- _What to produce_
Return every line of the material below that contains the word "home".

- _Working data_
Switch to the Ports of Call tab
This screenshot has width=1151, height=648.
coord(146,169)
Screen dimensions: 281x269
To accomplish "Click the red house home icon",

- _The output_
To accomplish "Click the red house home icon",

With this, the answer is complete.